Beyond the Oval Office meeting with Trump, National Security Adviser H.R. McMaster, believed earlier this month to be possibly leaving the administration, will host a dinner for Prince Mohammed. The Saudi leader will also meet Defense Secretary Jim Mattis, Treasury Secretary Steve Mnuchin, Labor Secretary Wilbur Ross, House Speaker Paul Ryan and Central Intelligence Agency Director Mike Pompeo, Trump’s pick to replace Tillerson.

The high-profile tour and meetings with top officials across government signals a relationship between two nations that’s almost unrivaled since Trump took office in January 2017.

Traditional allies in London, Berlin and Ottawa have seen ties strained as the Republican president upends, or threatens to upend, historic trade and security agreements. Even South Korea, which has been at the center of Trump’s biggest foreign policy crisis—North Korea’s nuclear missile development—hasn’t been spared from criticism of its trade deal with the U.S.

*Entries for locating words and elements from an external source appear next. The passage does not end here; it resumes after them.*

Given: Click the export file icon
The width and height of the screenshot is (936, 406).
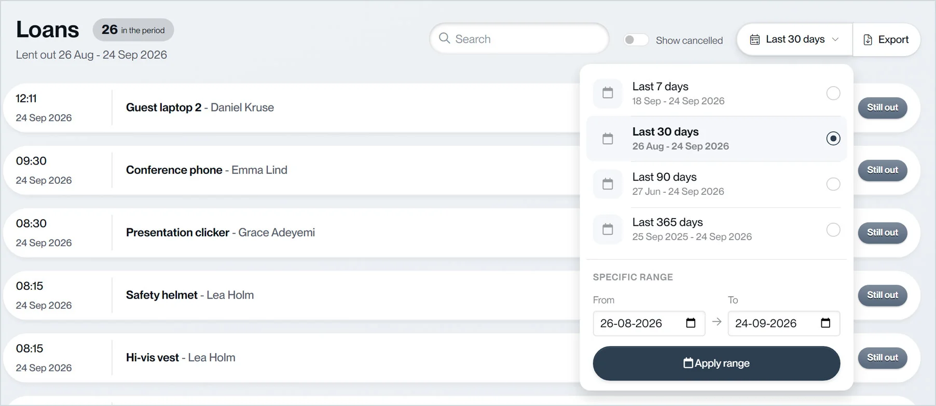Looking at the screenshot, I should click(868, 39).
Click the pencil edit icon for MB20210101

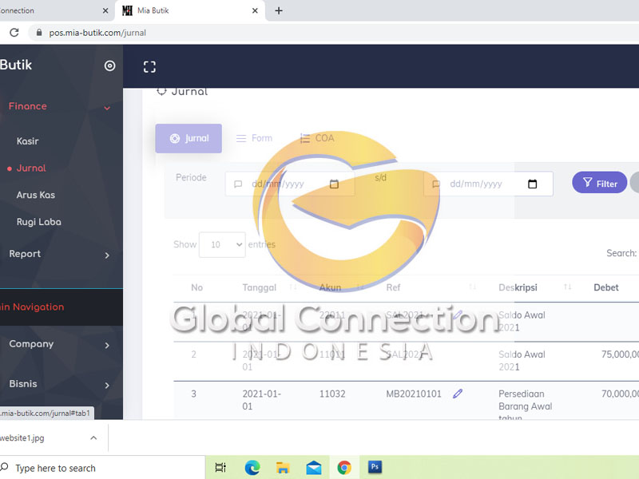click(x=458, y=394)
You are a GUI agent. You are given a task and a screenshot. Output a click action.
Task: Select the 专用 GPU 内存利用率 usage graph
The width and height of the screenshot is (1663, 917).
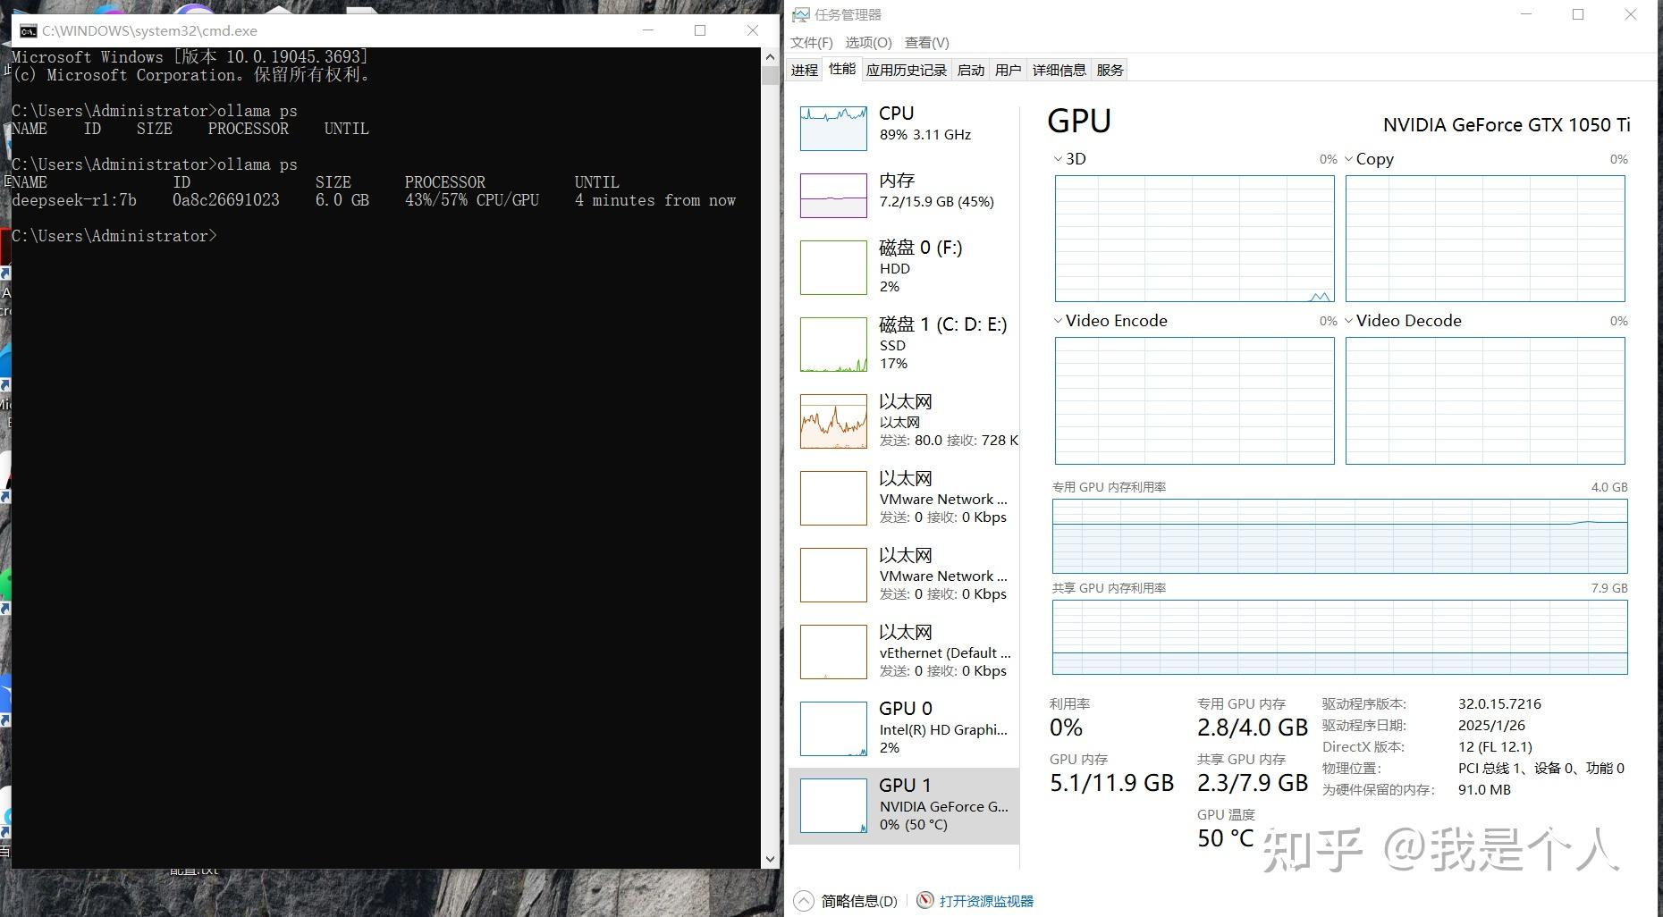(1338, 536)
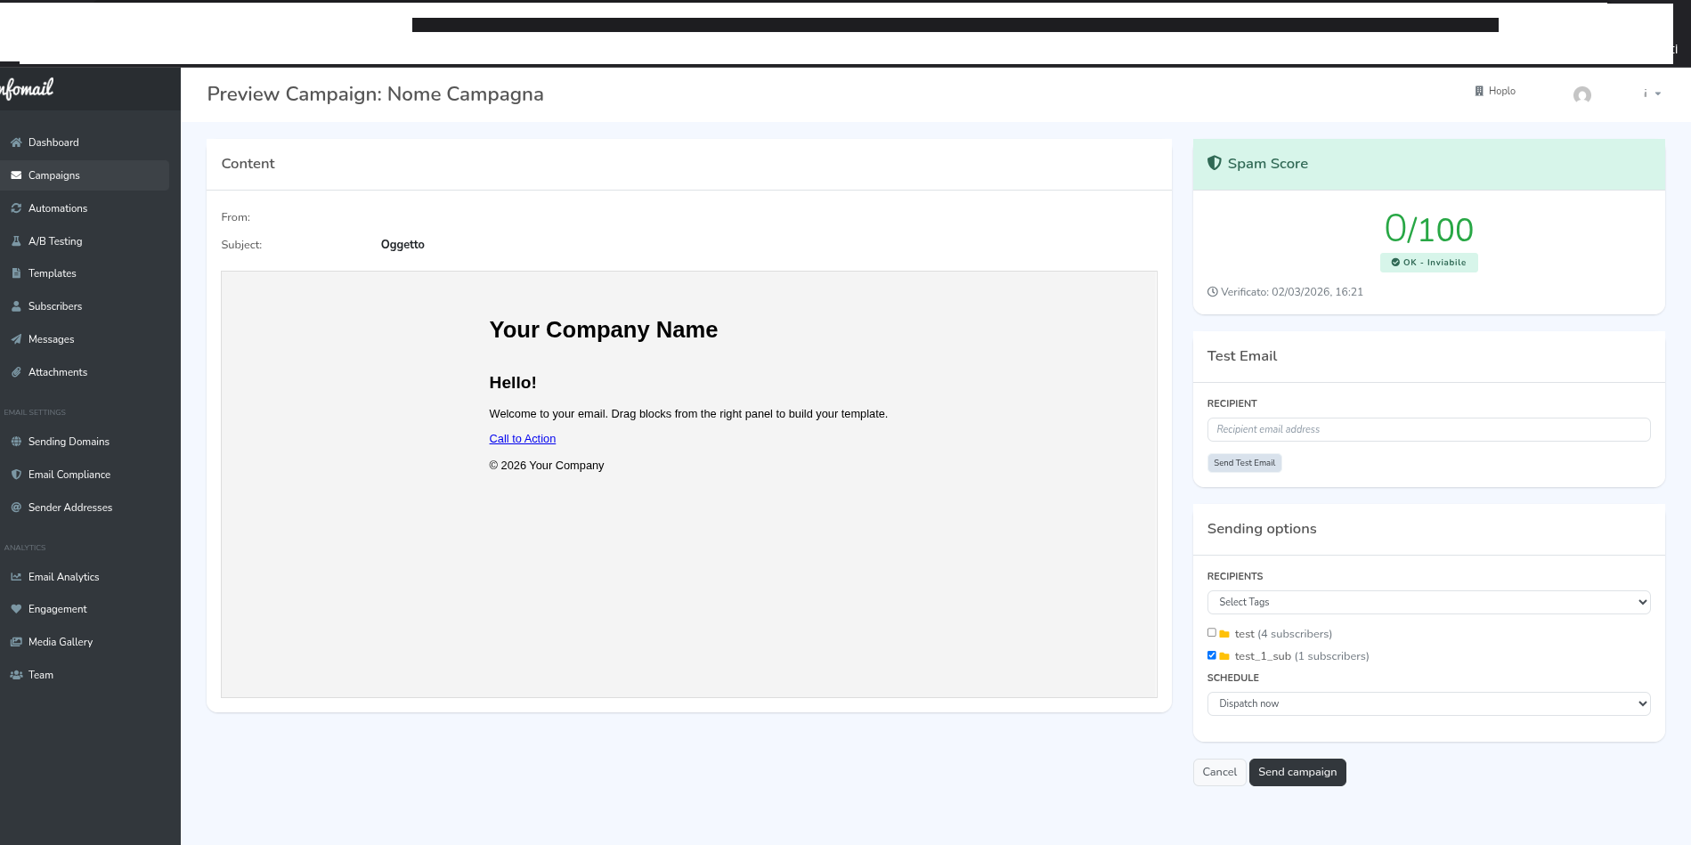
Task: Click the Email Analytics chart icon
Action: [16, 577]
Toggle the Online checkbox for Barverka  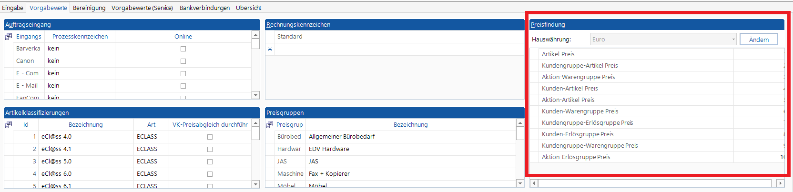click(183, 49)
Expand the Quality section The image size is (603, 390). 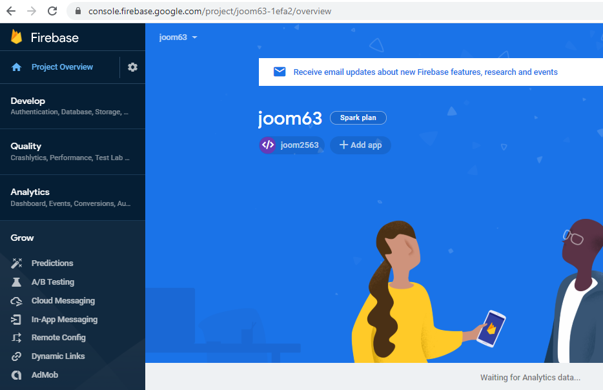[x=71, y=151]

But beyond some mild criticism of its role in the Qatar dispute and the Yemen war, relations with Saudi Arabia have only strengthened. Breaking with tradition, Trump even made his first foreign trip as president to Saudi Arabia last May.

Politics, Then Business

From Washington, the theme turns more to business than politics, with an itinerary that will take the crown prince from Washington to Boston, New York, Seattle, San Francisco, Los Angeles and Houston. More than $35 billion of deals could be announced during the trip, according to a National Security Council official.

That would follow a decision last week by Goldman Sachs Group Inc., an erstwhile adviser to companies and governments in the Middle East, to deploy its own money in Saudi Arabia for the first time. The Saudis also plan to build nuclear power plants, and Washington is encouraging them to enlist American companies for the project.

The political and investment news may help the crown prince distance himself from controversy following his decision to detain dozens of princes and members of the kingdom’s business elite late last year in what the government claimed was a crackdown on corruption.

In New York, he’ll host a forum for business executives and meet United Nations Secretary General Antonio Guterres. Saudi Arabia has come under harsh criticism at the UN for its lead role in the Yemen war and the resulting humanitarian disaster.

From the capital of U.S. finance, he’ll travel to the nation’s technology centers, meeting with philanthropic groups as well as leaders of companies including Google, Apple Inc., and Lockheed Martin Corp.

Finally, the crown prince will visit Saudi oil company Aramco’s research center in Houston on April 7 before returning to Riyadh.

Mohammed’s visit is probably not the last by a top Saudi leader this year. The country’s embassy in Washington said the crown prince’s extensive trip will lay groundwork for another visit later this year, by his father, King Salman.